È possibile speculare sul fatto che il femminismo possa aver cambiato qualche utilizzo linguistico in questo senso. Altrettanto, la lezione sui valori sociali di Pirandello induce a non escludere la prevalenza di un aspetto di pura apparenza, di mera esteriore evidenza nella gestione di tale valore.
In molti paesi il termine onore può essere riferito ad un premio o ad altro riconoscimento conferito dallo Stato o comunque da un ente di natura istituzionale.
Questi onori includono le medaglie militari, ma più spesso si tratta di premi civili, come l'OBE britannico, il titolo di cavaliere o di membro della legione d'onore francese. Il termine italiano "onorificenza", in realtà indicante l'atto del rendere pubblico onore, ne è divenuto forse per ragioni di "italiano burocratico" un improprio surrogato linguistico (non un sinonimo, poiché il derivato non può mai equivalere alla radice).
Un particolare tipo di riconoscimento si conferisce in ambito militare per rendere ossequio al valore dell'avversario sconfitto, con il noto rito dell'onore delle armi.

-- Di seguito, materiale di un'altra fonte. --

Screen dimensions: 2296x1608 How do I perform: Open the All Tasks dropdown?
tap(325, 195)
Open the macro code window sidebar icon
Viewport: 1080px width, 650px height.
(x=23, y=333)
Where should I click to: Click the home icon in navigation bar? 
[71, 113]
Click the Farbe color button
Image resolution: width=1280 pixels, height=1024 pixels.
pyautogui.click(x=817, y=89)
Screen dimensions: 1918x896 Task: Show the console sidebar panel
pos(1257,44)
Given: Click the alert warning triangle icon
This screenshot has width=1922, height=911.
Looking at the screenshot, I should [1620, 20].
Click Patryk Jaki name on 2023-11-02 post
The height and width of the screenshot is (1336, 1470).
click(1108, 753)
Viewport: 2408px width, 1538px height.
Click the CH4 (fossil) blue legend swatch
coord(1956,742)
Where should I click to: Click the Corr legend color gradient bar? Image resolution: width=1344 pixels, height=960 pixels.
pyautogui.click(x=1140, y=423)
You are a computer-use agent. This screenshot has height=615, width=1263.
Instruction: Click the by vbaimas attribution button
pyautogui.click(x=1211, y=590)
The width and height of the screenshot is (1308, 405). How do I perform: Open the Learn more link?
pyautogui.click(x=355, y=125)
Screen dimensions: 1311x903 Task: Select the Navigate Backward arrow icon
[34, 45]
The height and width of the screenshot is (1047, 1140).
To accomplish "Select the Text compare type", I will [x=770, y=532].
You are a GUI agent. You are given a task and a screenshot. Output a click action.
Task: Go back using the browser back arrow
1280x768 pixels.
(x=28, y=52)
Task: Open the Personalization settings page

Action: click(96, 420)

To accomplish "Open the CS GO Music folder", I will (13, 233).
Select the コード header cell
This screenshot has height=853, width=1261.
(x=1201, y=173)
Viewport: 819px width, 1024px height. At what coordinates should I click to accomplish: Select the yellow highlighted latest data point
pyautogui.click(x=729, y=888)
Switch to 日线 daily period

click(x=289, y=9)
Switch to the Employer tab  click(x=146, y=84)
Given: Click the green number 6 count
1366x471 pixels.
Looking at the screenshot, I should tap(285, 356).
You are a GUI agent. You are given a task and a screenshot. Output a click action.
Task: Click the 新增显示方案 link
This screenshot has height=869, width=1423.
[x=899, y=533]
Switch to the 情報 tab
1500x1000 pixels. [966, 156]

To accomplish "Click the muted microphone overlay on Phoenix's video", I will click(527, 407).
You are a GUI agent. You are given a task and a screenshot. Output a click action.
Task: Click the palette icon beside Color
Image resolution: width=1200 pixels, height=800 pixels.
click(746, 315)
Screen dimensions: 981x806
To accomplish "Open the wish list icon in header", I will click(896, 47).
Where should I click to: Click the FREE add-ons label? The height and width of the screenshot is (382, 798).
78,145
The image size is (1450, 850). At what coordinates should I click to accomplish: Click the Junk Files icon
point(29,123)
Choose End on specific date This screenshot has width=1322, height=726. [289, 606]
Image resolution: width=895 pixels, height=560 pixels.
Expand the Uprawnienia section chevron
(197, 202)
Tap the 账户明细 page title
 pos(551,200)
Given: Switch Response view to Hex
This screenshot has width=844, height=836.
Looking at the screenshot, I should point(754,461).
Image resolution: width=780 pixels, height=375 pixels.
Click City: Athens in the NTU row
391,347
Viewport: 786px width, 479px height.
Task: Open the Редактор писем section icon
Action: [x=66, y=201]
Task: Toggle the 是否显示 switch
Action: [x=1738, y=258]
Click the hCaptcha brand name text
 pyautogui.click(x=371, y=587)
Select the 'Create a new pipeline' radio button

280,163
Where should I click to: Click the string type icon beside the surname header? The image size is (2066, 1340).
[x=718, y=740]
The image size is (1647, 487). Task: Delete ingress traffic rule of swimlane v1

Anche nell'ambiente accademico, sin dai tempi più remoti, il raggiungimento di traguardi di studio è sempre stato premiato con il conferimento di un onore. Per questo, la conclusione di un insieme di studi segnava la fine di un percorso, di un cursus (da cui l'odierno "corso di studi") punteggiato di vari onori (nei quali i moderni sogliono rivedere gli esami universitari) al termine del quale si ornava il capo del discente con il lauro (dal quale la laurea) celebrativo. Nel mondo latino, ciò accadeva in perfetta analogia con la carriera militare, per la quale anche valgono più o meno le medesime note.
Stante la comune valenza di norma comportamentale da applicarsi nell'ambito sociale di riferimento, è ben possibile confrontare le culture dell'onore con le culture della legge.
L'onore è in alcune legislazioni un valore sociale di cui si possa e si debba tener conto anche a fini giuridici, e specialmente se ne parla in ambito penale.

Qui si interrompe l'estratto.